By "missing" I mean all of a sudden making a full depth thread or even a very heavy cut if a person does not back out in time. When this happens it can break the tool or throw the part out of the chuck. It is fine to do this with a CNC machine but do not try it on a manual machine.


----------



## KC2IXE

Torque1st said:


> ...snip..It is fine to do this with a CNC machine but do not try it on a manual machine.



Depends on the Manual Machine - No problem on a 10EE or a HLVH (They have auto retract/stop)


----------



## Torque1st

KC2IXE said:


> Depends on the Manual Machine - No problem on a 10EE or a HLVH (They have auto retract/stop)



Hehe, there are a few nice "automated" manual machines!


----------



## cmacclel

Torque1st said:


> By "missing" I mean all of a sudden making a full depth thread or even a very heavy cut if a person does not back out in time. When this happens it can break the tool or throw the part out of the chuck. It is fine to do this with a CNC machine but do not try it on a manual machine.


 
In my opinion there is no difference in having to disengauge the feed lever at the exact time in a relief or just turning the cross slide wheel a 1/4 turn. I have done it hundreds of time. The main reason for doing it is

1) It saves time
2) You don't have to deal with half thread burrs.

Mac


----------



## Torque1st

cmacclel said:


> In my opinion there is no difference in having to disengauge the feed lever at the exact time in a relief or just turning the cross slide wheel a 1/4 turn. I have done it hundreds of time. The main reason for doing it is
> 
> 1) It saves time
> 2) You don't have to deal with half thread burrs.
> 
> Mac


You are lucky then. With a relief there is no "exact time" requirement like there is in your method which is why it was just not done in production unless it was a special automated machine or CNC. 

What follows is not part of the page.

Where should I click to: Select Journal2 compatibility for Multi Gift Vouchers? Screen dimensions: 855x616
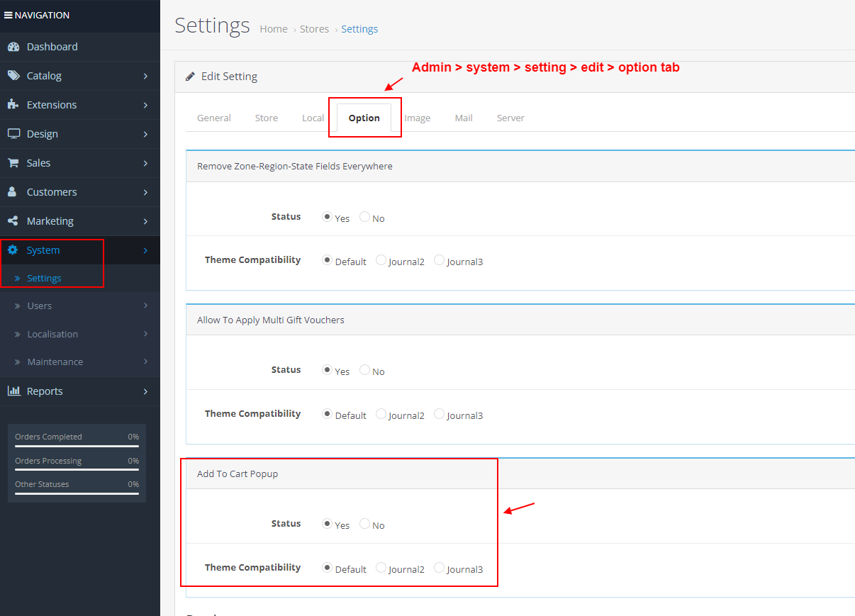[381, 413]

There is no "half thread burr" to deal with in a proper thread relief.

I would not recommend anyone use your method, especially a novice machinist. In a home shop environment there is not need to "save time". There is not time savings if a part is ruined or the machine is damaged. Not that I have not done it on occasion with good results for a special application. The chance of a "miss" and the resulting possible damages to both the part and the machine are not worth the risk. As I said before I have done a LOT of threading on a manual lathe, many more than "hundreds of times".


----------



## precisionworks

> I have done a LOT of threading on a manual lathe, many more than "hundreds of times".

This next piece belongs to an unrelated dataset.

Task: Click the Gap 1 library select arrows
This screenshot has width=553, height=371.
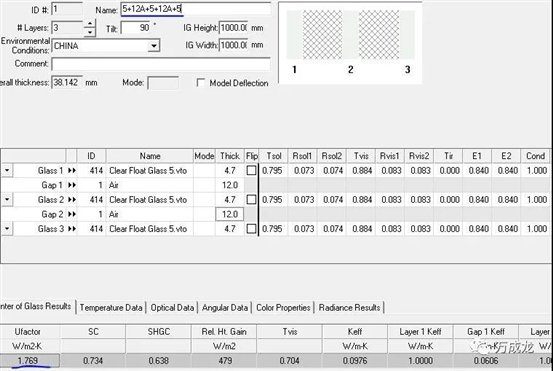Action: coord(72,185)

Same here, in a production setting, on mostly large parts. We used to make replacement axles, 6" diameter x 120" long, each end threaded & cross drilled for a cotter pin. The cost of 1144 Stressproof in that size was hefty, and there was no room to mess up either thread, or either cross drilled hole. Thread relief cut was probably 1/4".

If you're threading with CNC, no problem to go dead to the shoulder. Manual machines are different, and I've never known a production machinist who didn't use a relief cut.


----------



## cmacclel

Torque1st said:


> There is no "half thread burr" to deal with in a proper thread relief.



So how do you make a proper thread relief on an internal thread? A specially ground custom tool??


Mac


----------



## precisionworks

> So how do you make a proper thread relief on an internal thread?


The key to getting no burr, either external threads or internal threads, is to make the relief cut before cutting the threads. Very similar to countersinking the sharp edge of a hole before threading that hole - a perfect thread lead results from countersinking first. If the hole is threaded & then countersunk, the lead thread is always messed up. Same with a relief cut.


----------



## wquiles

precisionworks said:


> The key to getting no burr, either external threads or internal threads, is to make the relief cut before cutting the threads. Very similar to countersinking the sharp edge of a hole before threading that hole - a perfect thread lead results from countersinking first. If the hole is threaded & then countersunk, the lead thread is always messed up. Same with a relief cut.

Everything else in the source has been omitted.